Actresses Christina Applegate and Jamie-Lynn Sigler are opening up for the first time together about the health issue they both share: multiple sclerosis.
Applegate, 52, and Sigler, 42, sat side-by-side as they spoke with Good Morning America co-anchor Robin Roberts about the bond they've developed over their shared frustrations with the incurable disease, with which Applegate was diagnosed in 2021 and Sigler was diagnosed in 2001.
"She's doing this [holding my hand] because I have the tremor," Applegate said of Sigler, citing one of the many physical side effects of MS.
"Well, it's because I love you, but that too," Sigler said.

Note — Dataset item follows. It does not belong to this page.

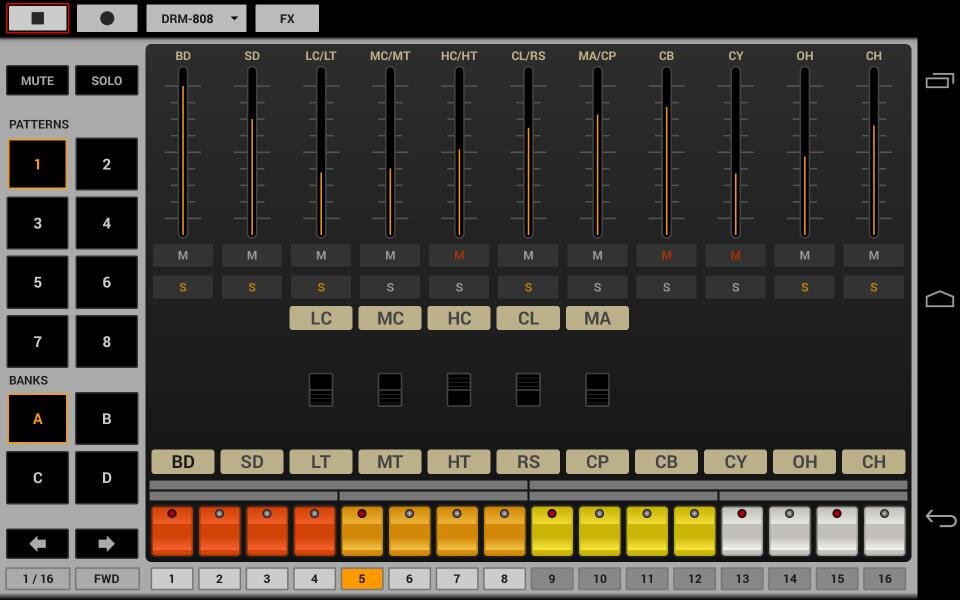Switch to bank B

[106, 418]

Sigler was just 20 years old and starring in The Sopranos when she was diagnosed with MS, an autoimmune condition in which the body attacks myelin, the tissue that surrounds nerves, including those in the brain and spinal cord, according to the National Institute of Neurological Disorders and Stroke.
It wasn't until 15 years later in 2016, just after she got married, that Sigler revealed her diagnosis publicly.
Applegate publicly revealed her MS diagnosis in 2021, which was discovered after she was unable to walk on her own while filming the final season of her hit Netflix show, Dead to Me.
"[I]t was, like, literally just tingling on my toes," Applegate told Roberts. "And by the time we started shooting in the summer of that same year, I was being brought to set in a wheelchair."
Applegate credits her former co-star Selma Blair, who was diagnosed with MS in 2018, with urging her to get tested for the disease: "She knew. If not for her, it could have been way worse."
Applegate and Sigler are sharing their journey with MS in a new podcast, titled MeSsy.